# Python implements quantitative stock selection

## What is stock selection?

Stock selection is an active investment strategy. First, analyze the prospect of a single stock according to some rules or algorithms, and then build a portfolio for long-term holding. Generally, the stocks of the portfolio are required to have low correlation, so as to hedge the systemic risk. Otherwise, when the market weakens, the portfolio will also face huge downside risk.

## What model is used?

On how to select stocks, academia has put forward many different models, and the most classic is Markowitz's portfolio theory. Here, we use the MM trend template, which is a technical stock selection method proposed by a legendary foreign investment master.

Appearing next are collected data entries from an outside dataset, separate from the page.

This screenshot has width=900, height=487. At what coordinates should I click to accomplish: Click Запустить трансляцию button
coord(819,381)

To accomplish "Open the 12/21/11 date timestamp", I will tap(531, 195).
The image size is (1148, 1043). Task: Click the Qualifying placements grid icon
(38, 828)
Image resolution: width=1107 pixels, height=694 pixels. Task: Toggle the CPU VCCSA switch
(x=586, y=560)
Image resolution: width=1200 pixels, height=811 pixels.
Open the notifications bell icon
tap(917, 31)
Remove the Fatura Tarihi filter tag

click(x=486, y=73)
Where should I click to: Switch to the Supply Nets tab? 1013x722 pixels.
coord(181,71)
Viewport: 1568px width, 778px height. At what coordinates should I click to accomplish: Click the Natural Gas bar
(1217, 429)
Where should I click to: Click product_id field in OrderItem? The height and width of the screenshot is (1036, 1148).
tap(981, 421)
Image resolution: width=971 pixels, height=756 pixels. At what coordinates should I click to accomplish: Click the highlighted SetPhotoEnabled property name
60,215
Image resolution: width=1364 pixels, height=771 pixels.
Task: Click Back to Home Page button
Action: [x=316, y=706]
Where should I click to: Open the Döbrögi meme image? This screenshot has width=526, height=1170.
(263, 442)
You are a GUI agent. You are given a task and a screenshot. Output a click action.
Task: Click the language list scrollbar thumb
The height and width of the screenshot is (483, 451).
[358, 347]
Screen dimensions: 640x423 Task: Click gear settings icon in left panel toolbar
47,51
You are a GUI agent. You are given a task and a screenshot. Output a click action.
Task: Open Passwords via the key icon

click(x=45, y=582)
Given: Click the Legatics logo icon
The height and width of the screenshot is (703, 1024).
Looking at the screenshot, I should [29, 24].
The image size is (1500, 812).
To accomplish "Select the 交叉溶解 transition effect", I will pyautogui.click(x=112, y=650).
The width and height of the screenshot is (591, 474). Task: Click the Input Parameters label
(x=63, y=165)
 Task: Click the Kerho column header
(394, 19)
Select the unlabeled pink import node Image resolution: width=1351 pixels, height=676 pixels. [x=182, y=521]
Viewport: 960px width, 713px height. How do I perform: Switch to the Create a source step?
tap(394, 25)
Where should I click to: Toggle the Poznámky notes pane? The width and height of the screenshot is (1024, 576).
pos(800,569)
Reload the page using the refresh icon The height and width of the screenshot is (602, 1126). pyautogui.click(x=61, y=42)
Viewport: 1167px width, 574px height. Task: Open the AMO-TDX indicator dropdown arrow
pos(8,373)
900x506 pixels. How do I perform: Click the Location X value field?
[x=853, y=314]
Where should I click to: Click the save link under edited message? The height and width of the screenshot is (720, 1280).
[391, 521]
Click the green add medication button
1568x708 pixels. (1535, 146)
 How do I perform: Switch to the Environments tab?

The core idea is to measure the stock kinetic energy through technical indicators, select the most potential stocks, buy and hold them.

## MM trend model

1. The stock price is higher than the 150 day moving average and the 200 day moving average
2. The 150 day moving average is higher than the 200 day moving average
3. The 200 day moving average rose for at least one month
4. The 50 day moving average is higher than the 150 day moving average and the 200 day moving average
5. The stock price is higher than the 50 day moving average
6. The stock price is 30% higher than the 52 week low
7. The stock price is within 25% of the 52 week high
8. The relative strength index (RS) is greater than or equal to 70. Here, the relative strength refers to the comparison between the stock and the market. Rs = 1-year return of the stock / 1-year return of the benchmark index

One of the most famous traders in the United States, who once earned a yield of 30000%, was called a billionaire before the age of 34. See the book "financial geek" for details.

## Technical problems faced by stock selection?

1. Where can I get a lot of historical data of stocks?
2. How to improve computing performance when there are a large number of stocks?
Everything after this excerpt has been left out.